### SELECTED EXCERPT

* Begin *

The OCSE-Lite engine implements: truncated ELP-2000/82B (60 longitude terms + 60 latitude + 46 distance for the Moon, ~3 arcsec in lunar position), truncated VSOP87D (58 terms for heliocentric Earth, ~13 arcsec in the Sun), low-order IAU nutation, annual aberration, topocentric parallax, Bennett refraction, Espenak-Meeus ΔT (4000 BC — 3000 AD), exact Easter computus and equinoxes/solstices accurate to the minute. For amateur use, education, astrophotography and naked-eye observation — sufficient. For mission-critical aerospace, use NASA SPICE.

This lunar calculator is free, no signup, no data collection, runs entirely on the server — no paid external APIs, no heavy JS, no dependencies. Original code reproducible from public formulas in Meeus 1998, Astronomical Algorithms, 2nd ed.

Guide to input fields and results

This lunar calculator lets you configure physical and observational parameters to reproduce the Moon's position and geometry on any date. Below, what each field means.

Inputs — Time and location

  • Date and Time: base instant of the calculation (in the time zone given under "IANA Time zone"). Default: now, in your local time zone.

* End *

### BRIEF
Recast the paragraph of the lunar calculator text that begins "This lunar calculator is free" as a short bulleted list, keeping its main facts. Rely only on the lunar calculator text.

### RAW DATA
* Begin *

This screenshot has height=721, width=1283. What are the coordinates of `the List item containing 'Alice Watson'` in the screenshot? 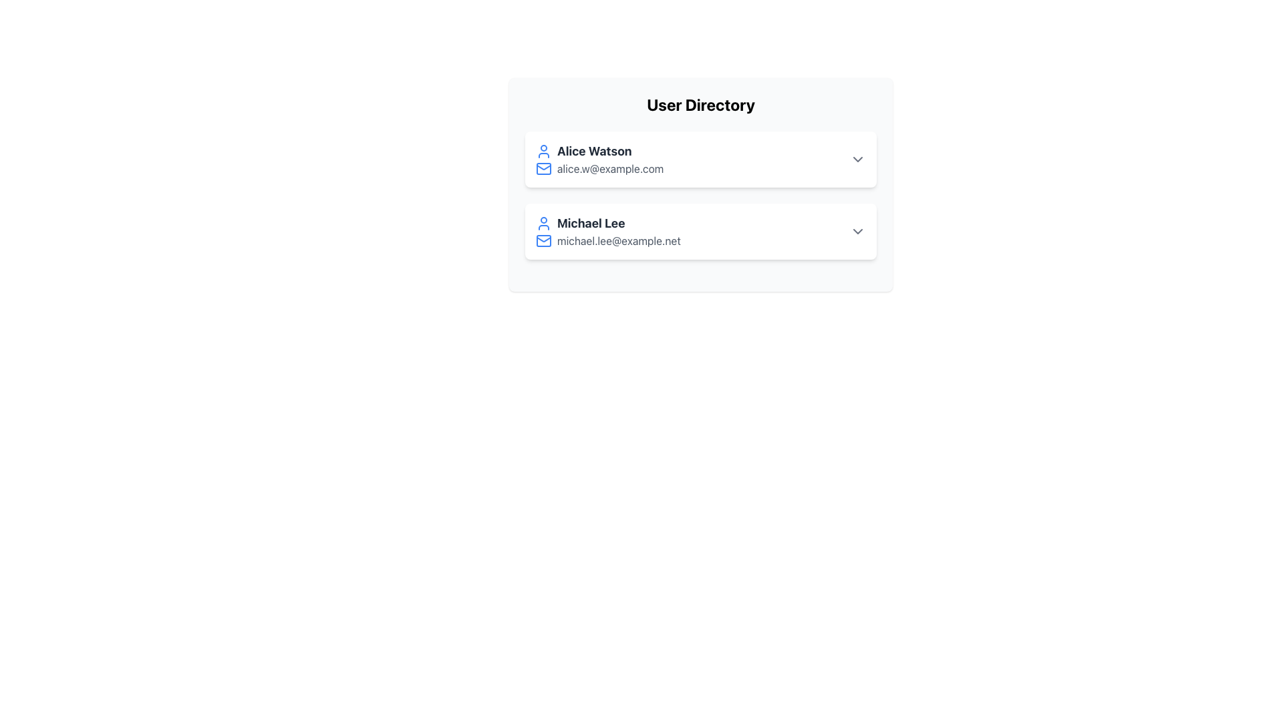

* End *

### RESPONSE
- Free, with no signup and no data collection
- Runs entirely on the server
- No paid external APIs, no heavy JS, no dependencies
- Original code, reproducible from public formulas in Meeus 1998, Astronomical Algorithms, 2nd ed.